When he and his team identified the presence of lead in candies imported from Mexico, they acquired a grant from the Environmental Protection Agency to establish a national candy database and registry to identify the problem products. They also worked with the health district to remove tainted candies from some 2,000 local stores and to require major candy manufacturers and distributors to improve their testing and sampling protocols.
“The actions taken by the SNHD have been monumental, as this is the first location in the U.S. to institute a complete ban on the sale of imported candy containing lead, and it has set the standard that many other states are likely to follow,” he notes.
Also based on his research, the Nevada Division of Wildlife Board has banned the use of lead shot in all state wildlife areas.
“We conducted lead research in collaboration with our local wildlife managers and identified elevated concentration of lead in migratory waterfowl and soils in Nevada’s Wildlife Management Areas,” he says.
His work on mercury and PCB’s in the environment has also influenced Native American fishing and regulatory practices in Nevada, and his research on the concentration of mercury in canned tuna has impacted practices in the commercial fishing and tuna fish food preparation industry.
He and his team are also examining mercury concentrations in wildlife from Lake Mead, including fish, migratory waterfowl, bullfrogs, and, most recently, the invasive quagga mussel.
“Research has always been, for me, the perfect way to connect my vocation to relevant issues and activities I’m extremely passionate about,” he says, noting that his love of the outdoors still drives much of his research.
But he is quick to note that of all his research accomplishments, he is most gratified by his interactions with students.
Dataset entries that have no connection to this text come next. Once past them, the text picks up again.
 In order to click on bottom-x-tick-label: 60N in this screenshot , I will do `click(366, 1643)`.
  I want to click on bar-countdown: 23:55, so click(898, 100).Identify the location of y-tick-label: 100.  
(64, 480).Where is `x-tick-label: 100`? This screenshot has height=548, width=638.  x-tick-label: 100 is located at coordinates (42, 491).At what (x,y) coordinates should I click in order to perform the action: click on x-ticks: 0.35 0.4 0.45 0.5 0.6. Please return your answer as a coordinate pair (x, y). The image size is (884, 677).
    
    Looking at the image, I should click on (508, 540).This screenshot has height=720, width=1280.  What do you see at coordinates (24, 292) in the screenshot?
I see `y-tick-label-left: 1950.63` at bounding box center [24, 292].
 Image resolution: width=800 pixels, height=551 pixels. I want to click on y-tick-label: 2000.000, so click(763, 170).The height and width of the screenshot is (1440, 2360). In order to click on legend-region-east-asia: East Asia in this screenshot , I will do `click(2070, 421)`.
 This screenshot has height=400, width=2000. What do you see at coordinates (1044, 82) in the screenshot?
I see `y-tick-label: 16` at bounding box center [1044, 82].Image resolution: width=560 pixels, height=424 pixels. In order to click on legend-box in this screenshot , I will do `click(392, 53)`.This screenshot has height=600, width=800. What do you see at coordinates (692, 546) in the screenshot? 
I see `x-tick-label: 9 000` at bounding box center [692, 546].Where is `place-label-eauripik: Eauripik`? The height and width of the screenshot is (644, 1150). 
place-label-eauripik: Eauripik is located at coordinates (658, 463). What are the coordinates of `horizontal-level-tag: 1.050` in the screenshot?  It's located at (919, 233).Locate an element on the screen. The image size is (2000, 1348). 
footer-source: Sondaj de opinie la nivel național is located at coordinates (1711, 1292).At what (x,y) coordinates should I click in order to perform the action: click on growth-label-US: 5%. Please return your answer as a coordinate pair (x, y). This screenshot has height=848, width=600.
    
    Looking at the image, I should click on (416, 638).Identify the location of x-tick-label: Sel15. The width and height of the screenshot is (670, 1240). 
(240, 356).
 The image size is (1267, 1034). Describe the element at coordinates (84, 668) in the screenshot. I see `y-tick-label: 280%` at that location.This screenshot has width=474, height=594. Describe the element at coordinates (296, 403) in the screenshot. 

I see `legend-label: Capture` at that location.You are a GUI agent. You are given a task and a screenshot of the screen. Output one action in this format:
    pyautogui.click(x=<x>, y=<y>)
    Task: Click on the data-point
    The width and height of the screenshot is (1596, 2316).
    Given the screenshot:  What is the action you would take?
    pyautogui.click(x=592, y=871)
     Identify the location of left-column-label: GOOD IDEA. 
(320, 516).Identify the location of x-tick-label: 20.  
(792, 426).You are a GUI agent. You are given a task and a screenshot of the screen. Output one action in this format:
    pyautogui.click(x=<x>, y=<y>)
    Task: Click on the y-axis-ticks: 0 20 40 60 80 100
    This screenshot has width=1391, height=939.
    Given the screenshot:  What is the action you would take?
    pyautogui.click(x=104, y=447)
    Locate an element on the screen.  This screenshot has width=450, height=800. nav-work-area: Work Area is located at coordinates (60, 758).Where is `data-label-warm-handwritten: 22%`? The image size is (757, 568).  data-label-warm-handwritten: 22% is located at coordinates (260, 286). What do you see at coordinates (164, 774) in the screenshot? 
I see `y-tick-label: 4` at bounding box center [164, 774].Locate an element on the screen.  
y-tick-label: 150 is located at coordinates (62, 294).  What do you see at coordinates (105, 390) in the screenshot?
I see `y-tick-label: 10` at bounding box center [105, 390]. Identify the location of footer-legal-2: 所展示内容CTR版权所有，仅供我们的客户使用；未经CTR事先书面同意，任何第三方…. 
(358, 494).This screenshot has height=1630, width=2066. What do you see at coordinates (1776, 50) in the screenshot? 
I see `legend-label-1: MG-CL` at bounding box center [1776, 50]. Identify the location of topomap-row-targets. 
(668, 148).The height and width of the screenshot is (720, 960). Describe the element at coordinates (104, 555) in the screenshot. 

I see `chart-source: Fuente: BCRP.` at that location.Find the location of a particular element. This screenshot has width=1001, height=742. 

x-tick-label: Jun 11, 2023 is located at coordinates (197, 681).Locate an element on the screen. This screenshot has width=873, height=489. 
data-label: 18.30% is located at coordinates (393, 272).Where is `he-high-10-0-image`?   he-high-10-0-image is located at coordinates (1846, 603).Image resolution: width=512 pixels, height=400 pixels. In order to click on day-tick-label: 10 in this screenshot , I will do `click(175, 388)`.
“I have an army of graduate students working on these projects with me, and mentoring them is the best part of my job,” he says. “Two of my doctoral students have been awarded the UNLV Outstanding Dissertation Award for their exceptional work, and I’ve authored peer-reviewed publications with 30 different students who actively participated in the experimental design, data collection and analysis, and write up of scholarly works. They know research from top to bottom, and I couldn’t be more proud of them.”
He says most of his time now is devoted to mentoring his students, guiding the research, and keeping the dollars flowing to the myriad projects that can help enhance quality of life in his community and beyond.
“Sometimes I feel like I’m spinning plates on sticks,” he says with a smile. “But it’s all good.”